Solve the Exponent Equation: 45^-80 × 1/45^-81 × 49 × 7^-5

To solve the problem, let's follow these steps:

• Step 1: Simplify the expression $45^{-80} \cdot \frac{1}{45^{-81}}$.
• Step 2: Simplify $49 \cdot 7^{-5}$.
• Step 3: Combine results to get the final expression.

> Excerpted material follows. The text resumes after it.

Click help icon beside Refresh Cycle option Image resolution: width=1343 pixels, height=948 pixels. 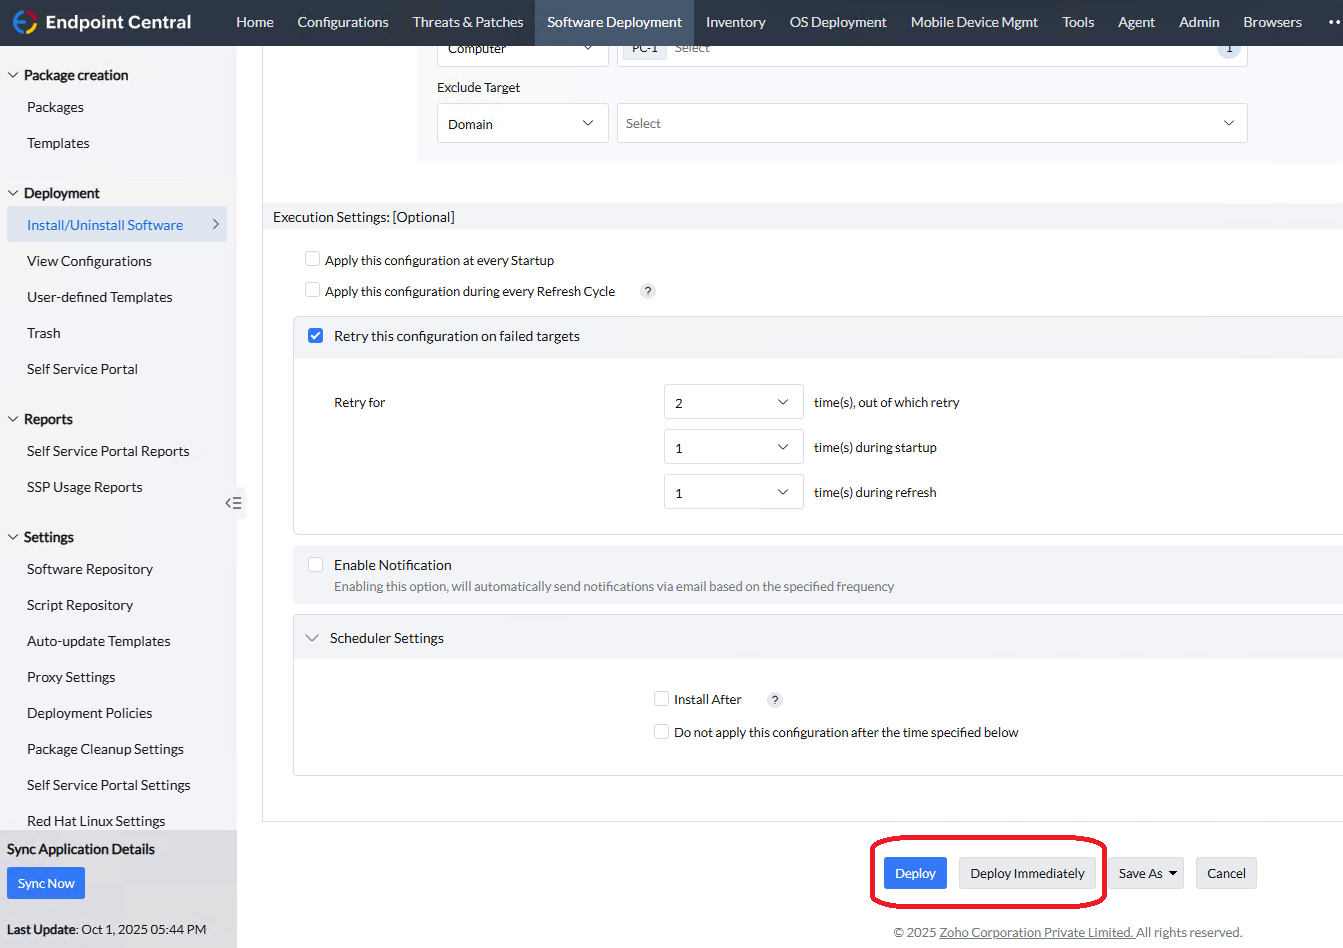point(648,291)
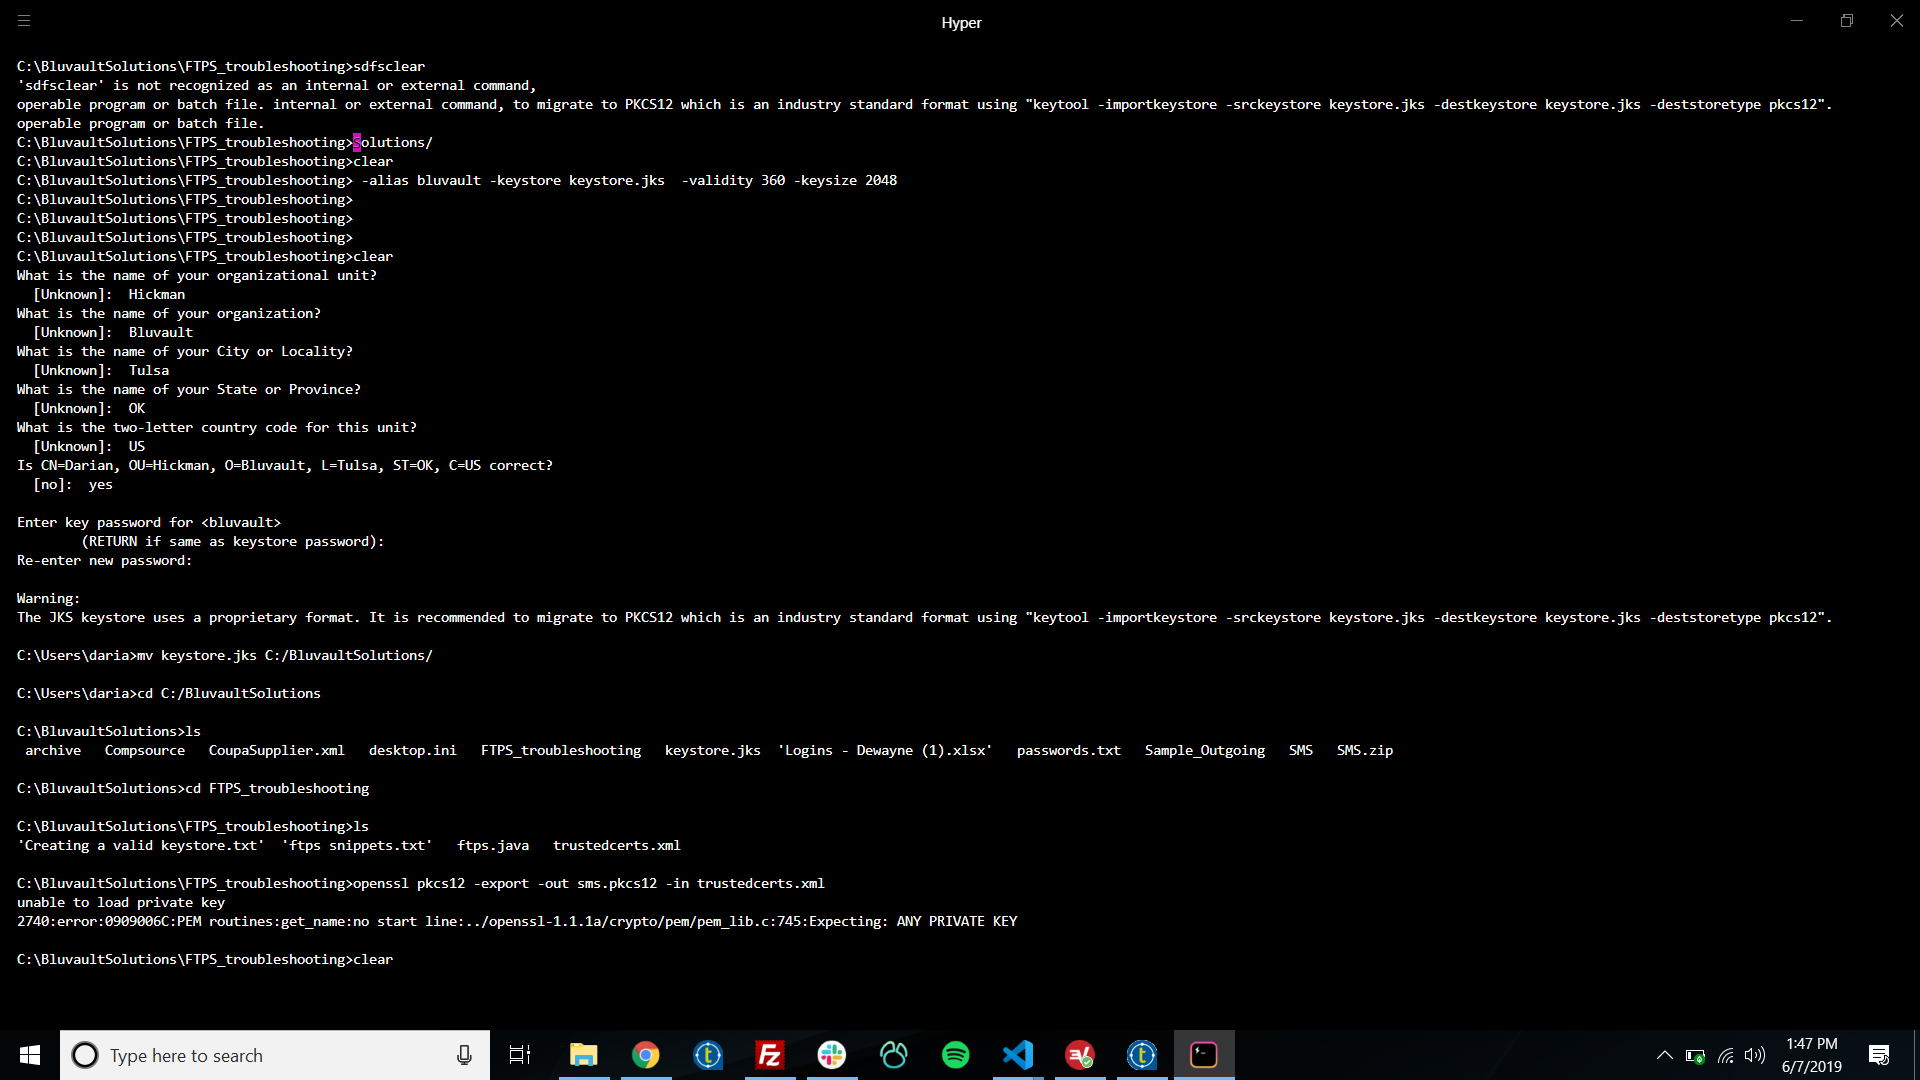Click the Hyper terminal menu icon
This screenshot has height=1080, width=1920.
[x=24, y=21]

Now, let's work through each step:
Step 1: Simplify $45^{-80} \cdot \frac{1}{45^{-81}}$. Using the exponent rule: $a^{-b} = \frac{1}{a^b}$ and $a^m \cdot a^n = a^{m+n}$, we have:

$45^{-80} \cdot \frac{1}{45^{-81}} = 45^{-80} \cdot 45^{81} = 45^{-80 + 81} = 45^1 = 45.$

Step 2: Simplify $49 \cdot 7^{-5}$. Note that $49 = 7^2$, so we can rewrite this as: $49 \cdot 7^{-5} = 7^2 \cdot 7^{-5} = 7^{2-5} = 7^{-3} = \frac{1}{7^3}.$

Step 3: Combine these results: $45 \cdot \frac{1}{7^3} = \frac{45}{7^3}.$

Therefore, the solution to the problem is $\frac{45}{7^3}$.